The Chaldean Patriarch and President of the Iraqi Bishops' Conference said that the phenomenon of migration has a "big impact" on both the Christians, and Muslims themselves, because "Iraq is losing an irreplaceable component" of its society. He points the finger at the international community, led by the United States and the European Union, which while acknowledging the need for an immediate solution, they have not taken concrete steps "to alleviate the fate" of a battered population.
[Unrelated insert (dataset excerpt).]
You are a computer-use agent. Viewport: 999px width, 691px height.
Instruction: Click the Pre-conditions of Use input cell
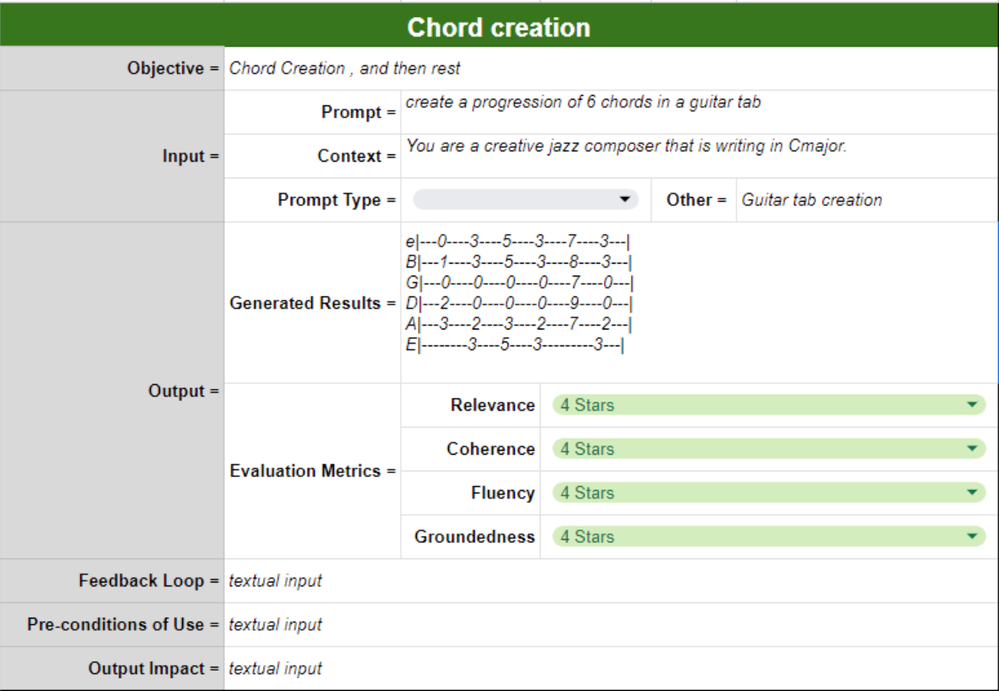pyautogui.click(x=611, y=625)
Mar Sako spares no criticism for the Muslim community, whose statements about the "barbarism" of the militia of the Islamic State, perpetrated in the name of their own religion, has done little to ensure respect for and defense of the dignity of Christians. "Religious fundamentalism - warns the Patriarch - is still growing in its power and force, creating tragedies, and making us wonder when the Islamic religious scholars and the Muslim intellectuals will critically examine this dangerous phenomenon and eradicate it by educating a true religious consciousness and spreading a genuine culture of accepting the other as brother and as an equal citizen with full rights".

Faced with "terrible and horrific" acts he calls for an "urgent and effective international support from all the people of good will to save the Christians and Yezidis, genuine components of the Iraqi society from extinction, knowing that silence and passivity will encourage ISIS fundamentalists to commit more tragedies". The question the Chaldean Patriarch asks is "Who will be next?".
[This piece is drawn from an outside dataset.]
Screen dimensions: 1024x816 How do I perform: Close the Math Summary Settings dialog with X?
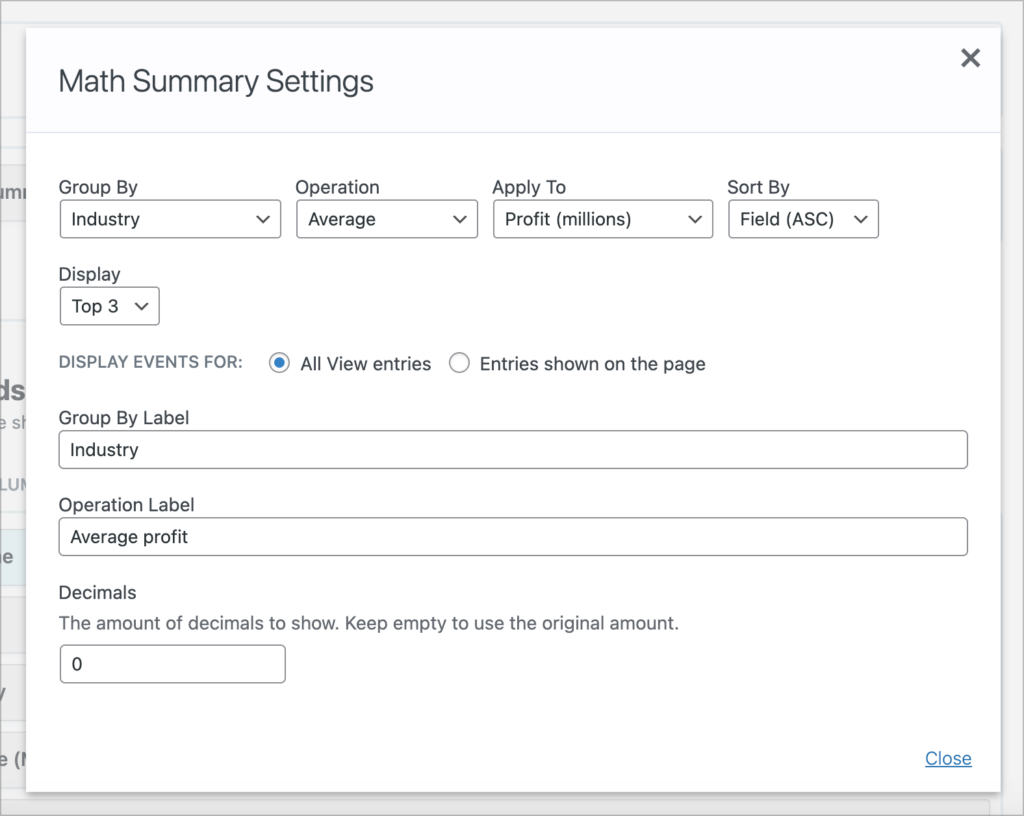coord(970,59)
Finally, he warns the Universal Church that the Iraqi Christians strong testimony do not need exhausting statements but real communion with others, such as the visits by the special envoy of Pope Francis and of the Patriarchs. "We respect the reasons of those who want to emigrate - ends Mar Sako - but for those who wish to remain, we underline our long history and deeply rooted heritage in this land. God has his own plan for our presence in this land and invites us to carry the message of love, brotherhood, dignity, and harmonious co-existence".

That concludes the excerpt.